Nasir Nawaz

Personal information
- Born: 5 October 1998 (age 26) South Waziristan, Khyber Pakhtunkhwa, Pakistan
- Nickname: Janbaaz
- Batting: Right-handed
- Bowling: Right-arm medium
- Role: Batter

Domestic team information
- 2021–2022: Islamabad United
- Source: Cricinfo, 12 April 2022

= Nasir Nawaz =

Pakistani cricketer (born 1998)

Nasir Nawaz (born 5 October 1998) is a Pakistani cricketer.

== Career ==
He made his List A debut for Punjab in the 2017 Pakistan Cup on 19 April 2017. Prior to his List A debut, he was named as captain of Pakistan's squad for the 2016 Under-19 Asia Cup.
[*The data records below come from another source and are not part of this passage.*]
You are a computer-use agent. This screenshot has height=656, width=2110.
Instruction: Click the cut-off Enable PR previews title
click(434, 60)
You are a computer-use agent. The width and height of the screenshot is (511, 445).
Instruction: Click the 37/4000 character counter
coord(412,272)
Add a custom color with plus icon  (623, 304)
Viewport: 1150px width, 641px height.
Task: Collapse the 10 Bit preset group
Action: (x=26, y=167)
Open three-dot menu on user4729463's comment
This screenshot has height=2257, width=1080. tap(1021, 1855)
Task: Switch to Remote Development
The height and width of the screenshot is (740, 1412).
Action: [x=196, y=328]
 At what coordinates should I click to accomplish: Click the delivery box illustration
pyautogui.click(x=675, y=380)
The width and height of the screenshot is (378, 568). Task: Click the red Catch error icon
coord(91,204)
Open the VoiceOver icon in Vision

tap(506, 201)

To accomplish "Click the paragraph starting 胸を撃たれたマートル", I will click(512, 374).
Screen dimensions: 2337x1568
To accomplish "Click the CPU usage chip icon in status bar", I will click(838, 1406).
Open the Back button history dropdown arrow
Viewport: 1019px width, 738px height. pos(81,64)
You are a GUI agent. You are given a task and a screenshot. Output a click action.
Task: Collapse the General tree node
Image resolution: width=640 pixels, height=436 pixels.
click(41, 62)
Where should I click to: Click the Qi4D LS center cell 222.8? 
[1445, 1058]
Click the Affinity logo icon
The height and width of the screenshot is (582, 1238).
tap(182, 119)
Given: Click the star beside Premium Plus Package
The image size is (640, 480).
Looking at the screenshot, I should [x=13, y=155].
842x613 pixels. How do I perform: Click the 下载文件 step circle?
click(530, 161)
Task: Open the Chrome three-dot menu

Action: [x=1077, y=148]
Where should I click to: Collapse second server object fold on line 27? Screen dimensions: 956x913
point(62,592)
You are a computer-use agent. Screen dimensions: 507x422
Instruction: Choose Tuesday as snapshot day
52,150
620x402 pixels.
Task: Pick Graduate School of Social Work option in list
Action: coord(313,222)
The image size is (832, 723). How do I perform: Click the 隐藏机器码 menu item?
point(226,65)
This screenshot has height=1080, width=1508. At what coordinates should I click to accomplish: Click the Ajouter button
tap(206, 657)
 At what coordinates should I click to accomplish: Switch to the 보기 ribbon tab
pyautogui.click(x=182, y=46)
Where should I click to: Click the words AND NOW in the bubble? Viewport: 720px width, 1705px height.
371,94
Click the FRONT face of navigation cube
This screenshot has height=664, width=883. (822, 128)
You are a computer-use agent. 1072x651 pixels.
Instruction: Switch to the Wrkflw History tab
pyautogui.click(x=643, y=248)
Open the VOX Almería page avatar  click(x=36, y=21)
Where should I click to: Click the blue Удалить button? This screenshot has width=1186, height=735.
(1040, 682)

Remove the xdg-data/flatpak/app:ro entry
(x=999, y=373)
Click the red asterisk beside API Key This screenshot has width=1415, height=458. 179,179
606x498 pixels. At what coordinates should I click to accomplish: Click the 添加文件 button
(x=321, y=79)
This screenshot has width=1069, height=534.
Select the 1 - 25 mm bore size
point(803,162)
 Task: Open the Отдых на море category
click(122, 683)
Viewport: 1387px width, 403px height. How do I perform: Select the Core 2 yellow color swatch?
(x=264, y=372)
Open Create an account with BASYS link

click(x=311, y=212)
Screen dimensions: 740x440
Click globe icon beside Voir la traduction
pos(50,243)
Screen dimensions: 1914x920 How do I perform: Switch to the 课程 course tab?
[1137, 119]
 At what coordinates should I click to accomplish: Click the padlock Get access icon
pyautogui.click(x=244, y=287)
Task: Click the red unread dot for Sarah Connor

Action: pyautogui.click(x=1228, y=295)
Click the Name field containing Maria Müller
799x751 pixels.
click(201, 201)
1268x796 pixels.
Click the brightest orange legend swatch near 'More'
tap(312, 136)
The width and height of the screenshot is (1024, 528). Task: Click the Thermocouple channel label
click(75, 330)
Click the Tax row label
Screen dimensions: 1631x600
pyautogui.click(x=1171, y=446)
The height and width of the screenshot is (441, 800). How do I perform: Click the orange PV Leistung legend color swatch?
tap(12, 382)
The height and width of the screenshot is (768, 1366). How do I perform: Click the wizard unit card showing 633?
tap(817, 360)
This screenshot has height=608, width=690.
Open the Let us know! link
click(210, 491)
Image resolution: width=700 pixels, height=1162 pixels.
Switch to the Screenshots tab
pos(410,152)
He made his Twenty20 debut for Rawalpindi in the 2017–18 National T20 Cup on 12 November 2017. He made his first-class debut on 20 November 2020, for Northern, in the 2020–21 Quaid-e-Azam Trophy. In January 2021, he was named in Northern's squad for the 2020–21 Pakistan Cup. In February 2022, he was drafted by Islamabad United for the remainder of the 2022 Pakistan Super League, as a replacement for Alex Hales who left the tournament due to bio bubble fatigue amid COVID-19.